The leap from a perfectly legal pseudo-scam to an international criminal enterprise involving multiple accomplices and millions of dollars is a big one, and it’s one Queenpins never quite manages to sell — in large part because it can’t quite seem to decide how it feels about Connie. Writer-directors Aron Gaudet and Gita Pullapilly’s ambivalence deprives the film of both the wish-fulfillment fantasy of an antihero arc and the moral righteousness of a straightforward do-gooder one.

On one hand, Connie’s a criminal queenpin who disingenuously presents herself as a modern-day Robin Hood, even as she takes home most of the cash. On the other hand, she does actually spread some of the cash around to minor characters who seem to appreciate her efforts, not that most of them get enough lines to explain themselves. And Bell’s performance, which emphasizes the character’s wide-eyed fragility while muffling any anger or bitterness or wicked glee, seems designed to garner sympathy.

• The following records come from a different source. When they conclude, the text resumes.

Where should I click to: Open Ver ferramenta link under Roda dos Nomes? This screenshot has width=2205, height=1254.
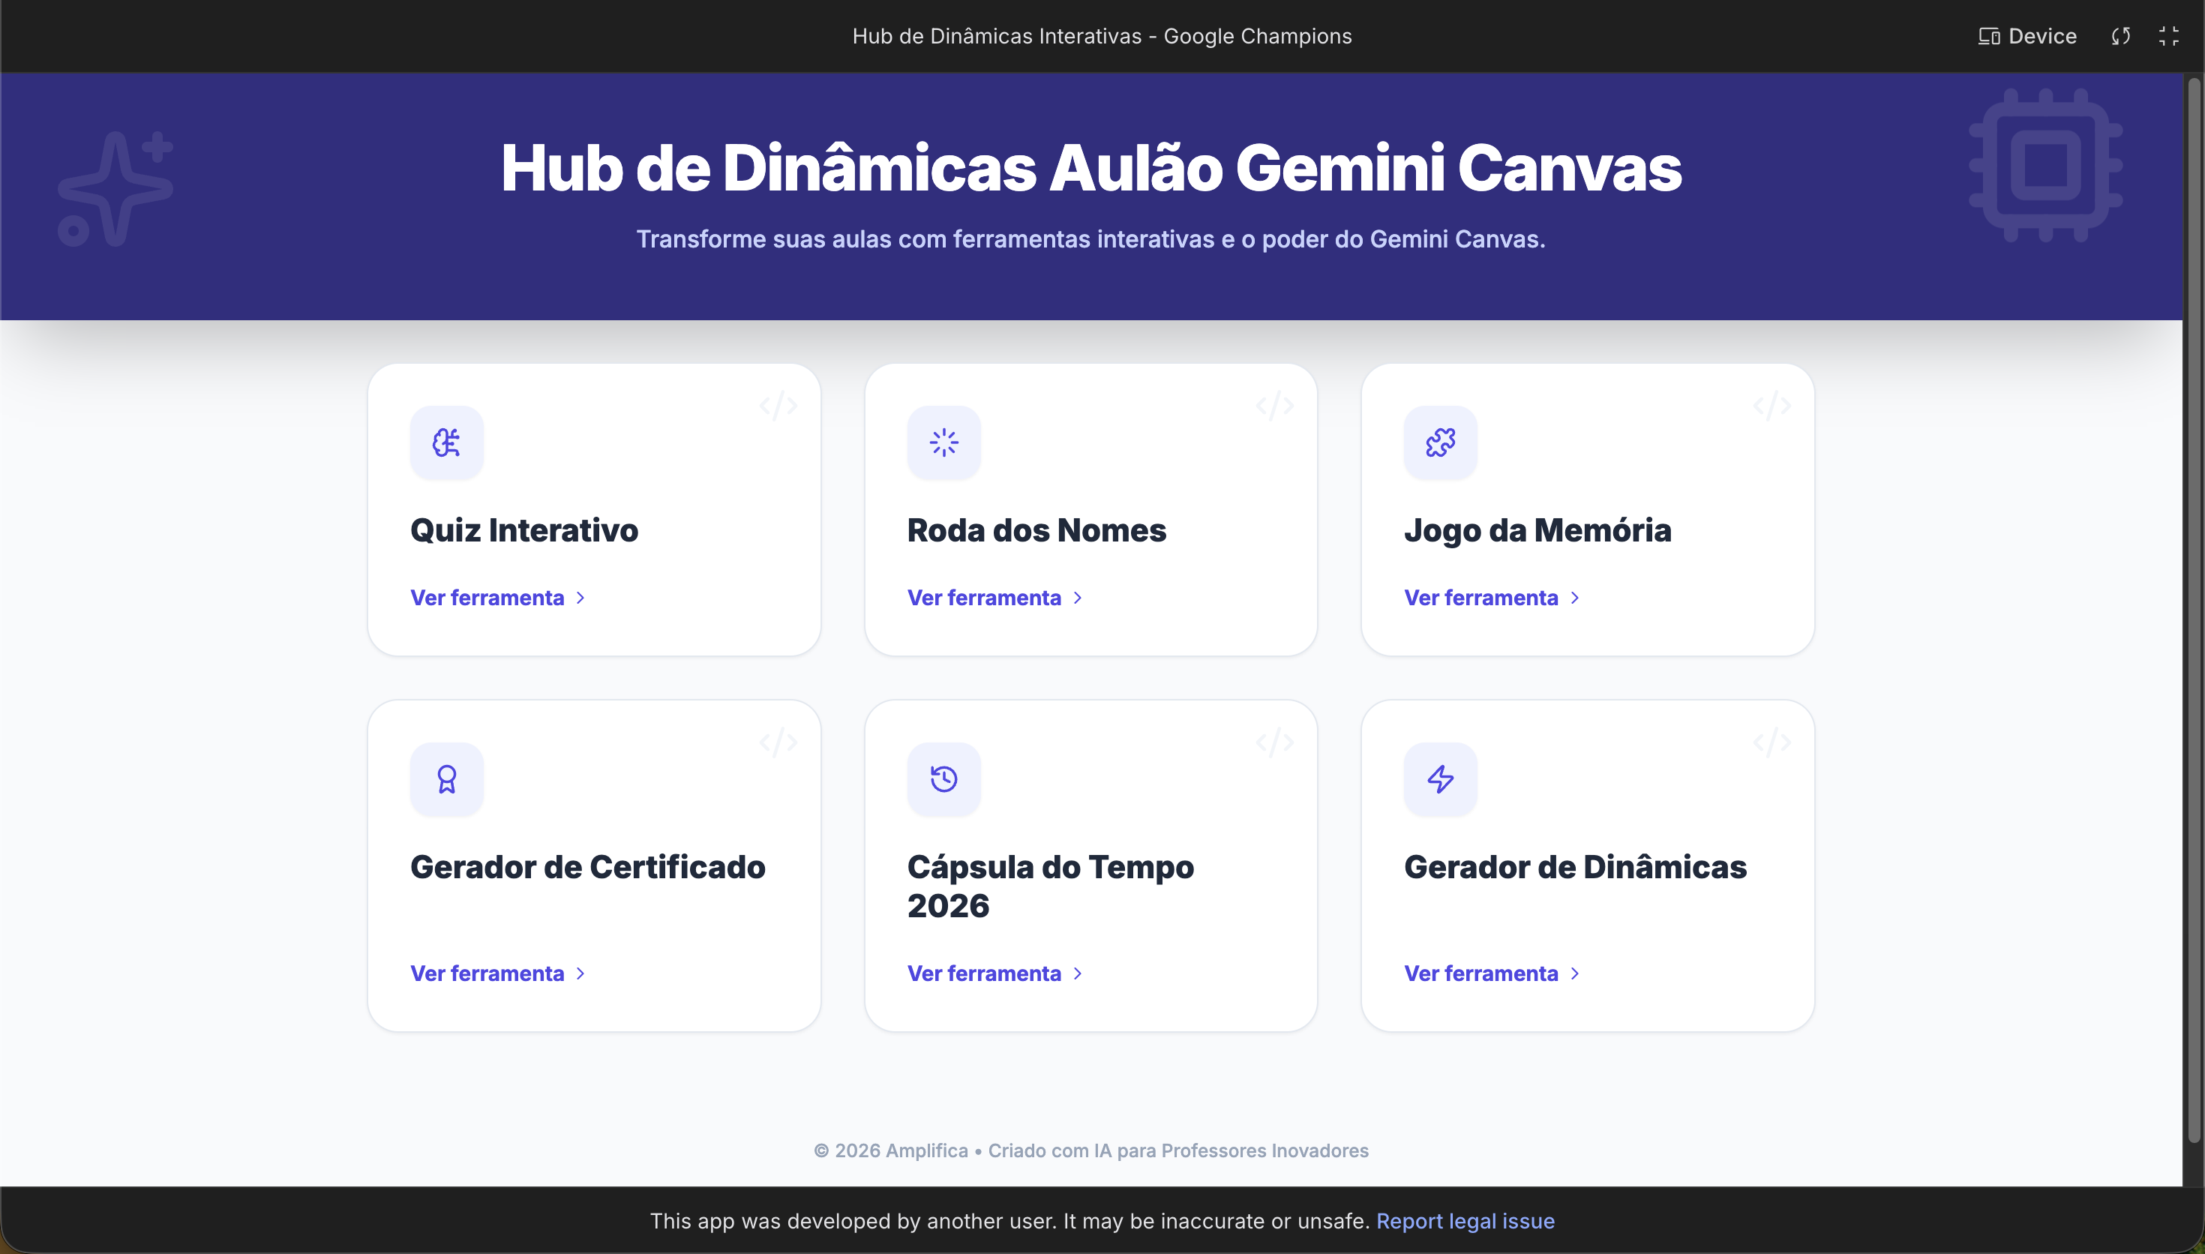coord(984,598)
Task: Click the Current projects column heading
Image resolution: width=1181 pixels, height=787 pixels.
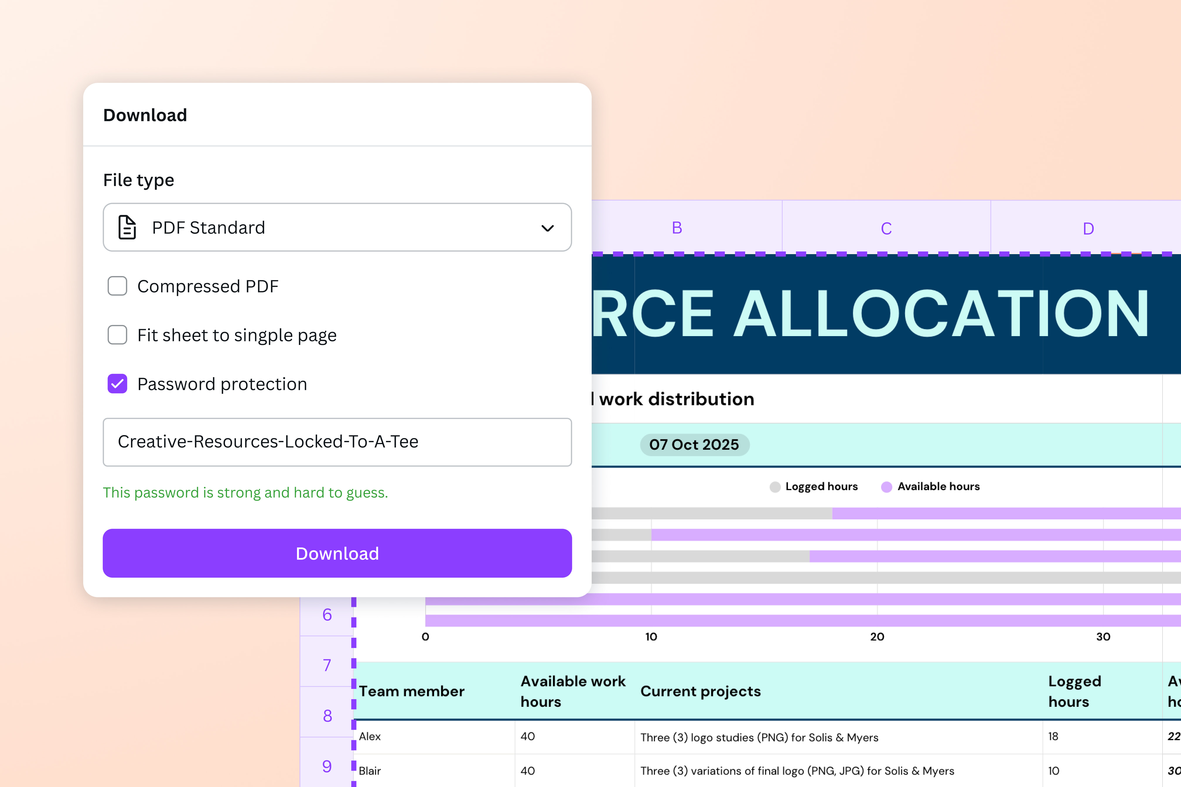Action: coord(700,692)
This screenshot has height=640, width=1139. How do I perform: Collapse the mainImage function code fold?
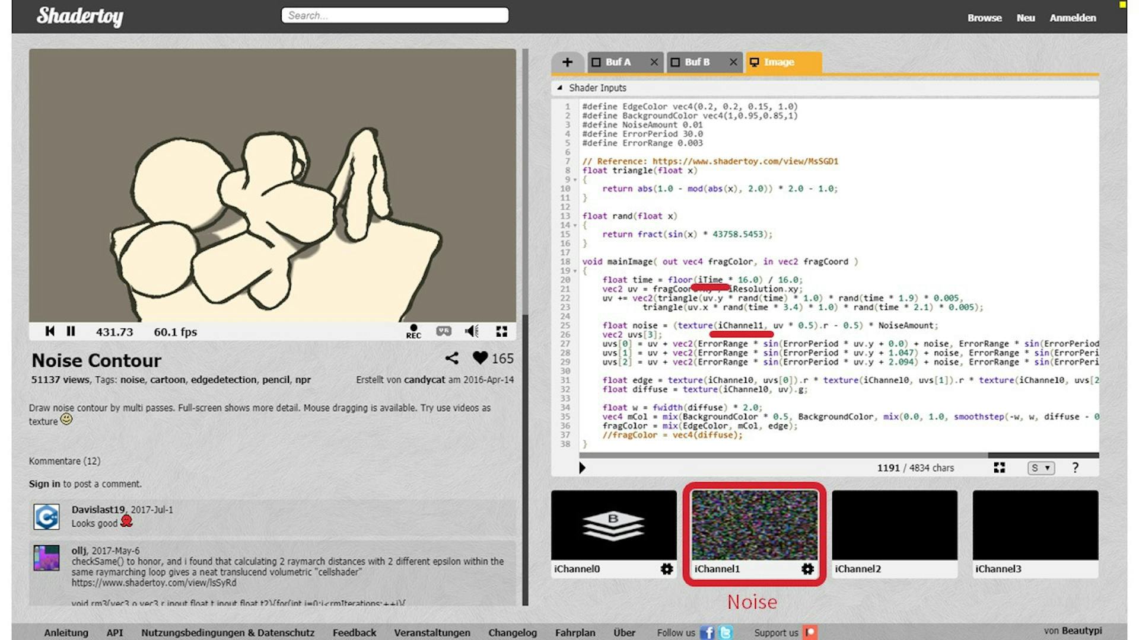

And besides, have you heard about global outsourcing, trickle-down economics and corporate tax loopholes? Queenpins has, and it raises those issues not so much to engage with them in any nuanced or insightful way as to let Connie off the hook with a shrug. Its superficial handling of real-world issues is even less effective with regard to JoJo (Kirby Howell-Baptiste), Connie’s best friend and halfhearted voice of reason. Queenpins spends most of its run time dancing around the idea that JoJo’s Blackness might make her less willing to embrace risk and more likely to pay for it than her white partner in crime, and the chemistry between them suffers as a result — despite the dorky humor that Howell-Baptiste and Bell share, it’s hard to buy into their intense closeness.

Ultimately, Queenpins tries to resolve these contradictions by settling on the position that both Connie and JoJo are, basically, ditzes — smart enough to cook up this ingenious plan and execute it with ease, yet somehow also too flighty to spend more than 30 seconds figuring out how to evade the authorities. It makes for an unsatisfying characterization but also makes them the ideal nemeses for the oddball pair pursuing the case: Ken (Paul Walter Hauser), a supermarket chain loss-prevention officer; and Simon (Vince Vaughn), a U.S. postal inspector.

Queenpins‘ comic sensibility comes through most clearly in Ken and Simon’s buddy-cop dynamic, Hauser’s puppy-dog eagerness slamming up against Vaughn’s dry solidity, and their methodical investigation of these pink-collar criminals yields some of the film’s biggest laughs. The very fact that Simon is a postal inspector — as opposed to something cooler, like an FBI agent — is presented as a gag. But like so much of the humor in Queenpins, it’s a joke that trails off before the punchline, leaving us unsure whether to be amused by Simon’s self-seriousness or moved by his apparently sincere dedication to the U.S. Postal Service.

By the final scenes of Queenpins, Connie’s ditched her favorite motto for a different pearl of wisdom: “It doesn’t matter how you get to the finish line as long as you get there.” Unfortunately for her, Queenpins has already proven her wrong by the time she gets there. We’ve do get to the end of the movie, all right. But the journey there isn’t worth the ride.